**WHAT NEEDS TO BE DONE**
Only the lines from the one holding "Task: Click the Ninja Forms ninja logo" through the end of the records below are to be reproduced exactly, and pictures are to be omitted.

Stored data:
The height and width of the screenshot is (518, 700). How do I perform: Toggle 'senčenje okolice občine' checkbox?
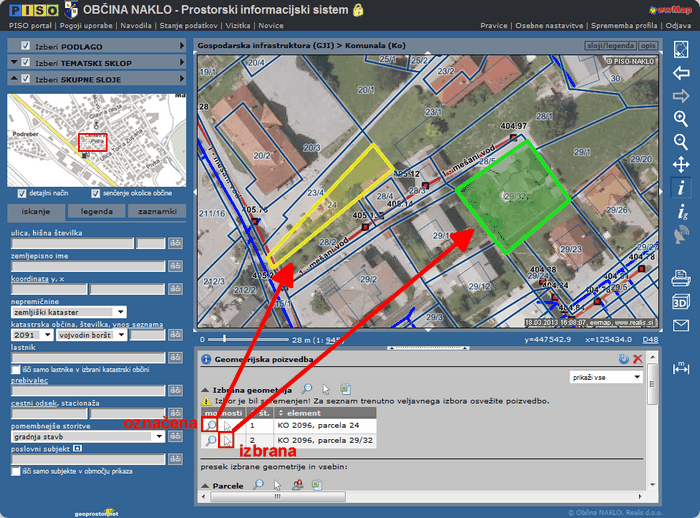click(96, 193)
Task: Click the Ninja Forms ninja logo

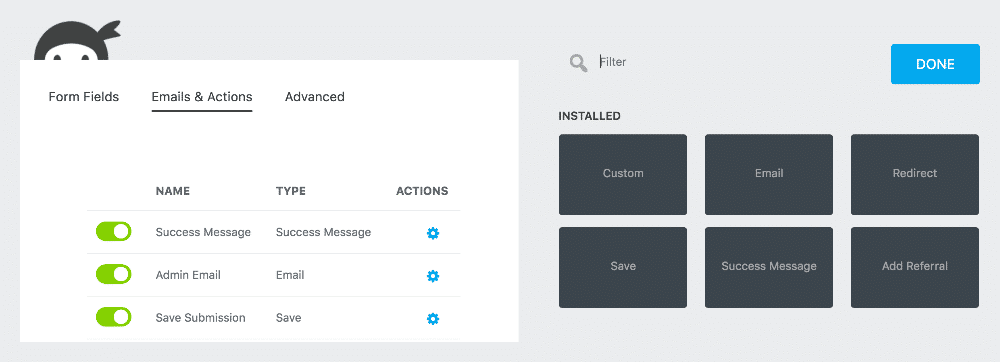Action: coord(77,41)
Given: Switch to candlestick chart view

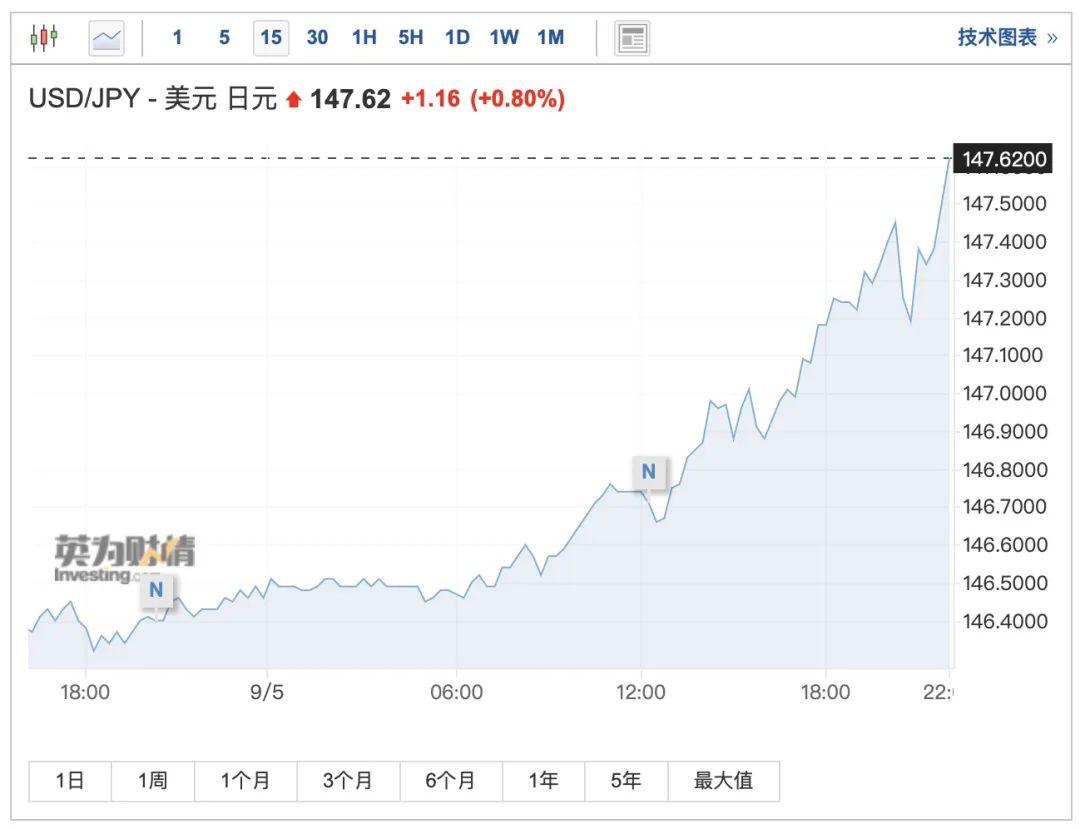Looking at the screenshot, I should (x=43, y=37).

**TASK RESPONSE**
Task: Click the Ninja Forms ninja logo

Action: coord(77,41)
Given: Switch to candlestick chart view

Looking at the screenshot, I should (x=43, y=37).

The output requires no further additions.